- [Work item]:
Once you have found the line with "You are a GUI" in the records below, retype it and every line after it to the end exactly, with no pictures and nothing more.
**** Records for the exercise
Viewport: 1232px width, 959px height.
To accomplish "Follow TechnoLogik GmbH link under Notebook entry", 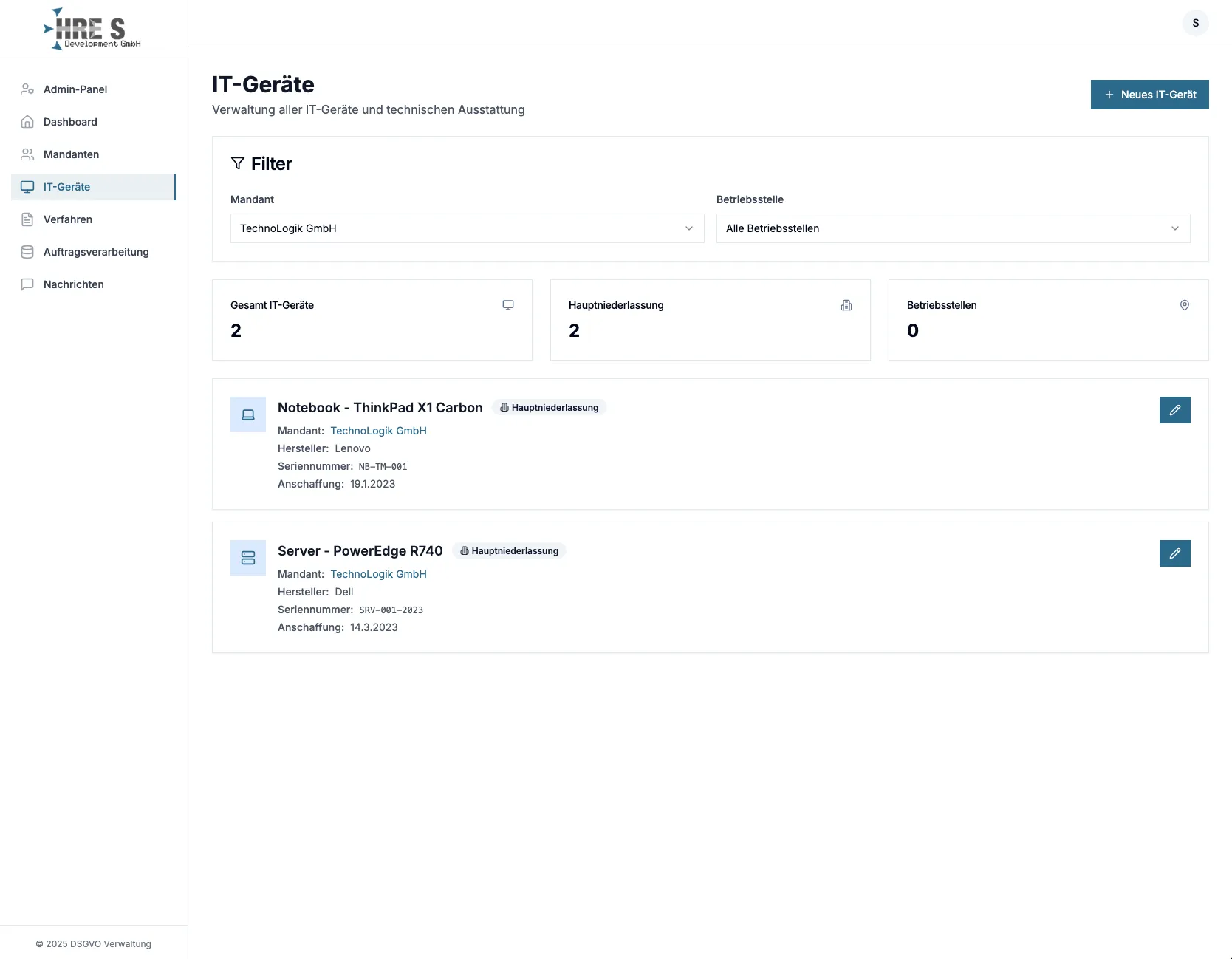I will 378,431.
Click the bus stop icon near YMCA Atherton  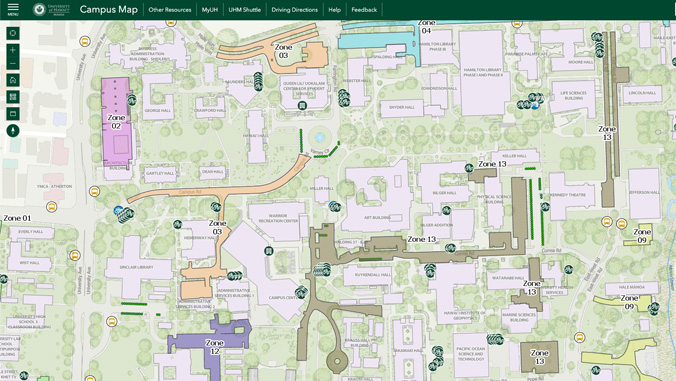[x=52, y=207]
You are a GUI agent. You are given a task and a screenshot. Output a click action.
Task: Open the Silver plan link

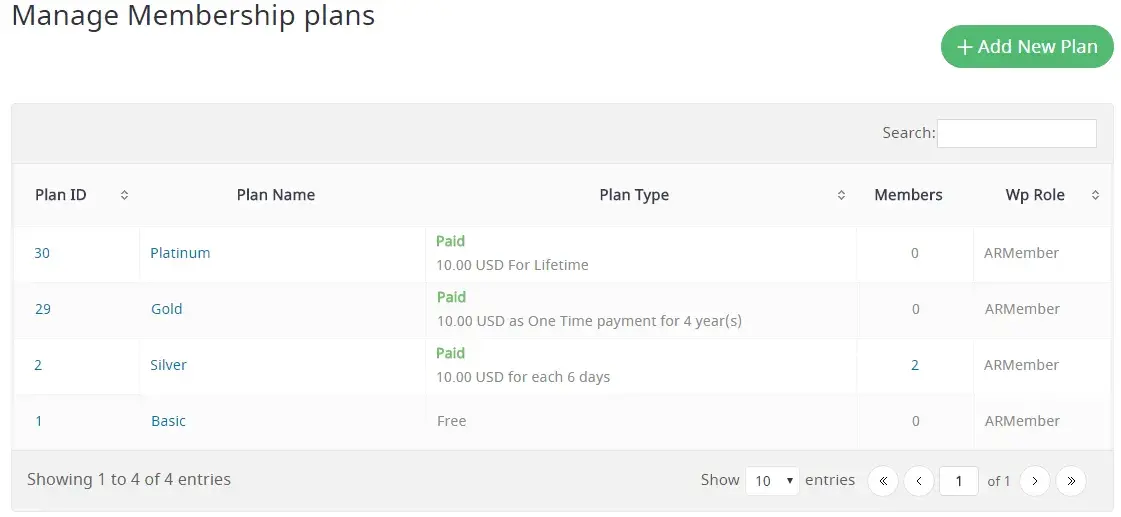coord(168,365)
********
- [Task solution]:
You are a GUI agent. You are given a task and a screenshot. Output a click action.
Task: Open the Silver plan link

coord(168,365)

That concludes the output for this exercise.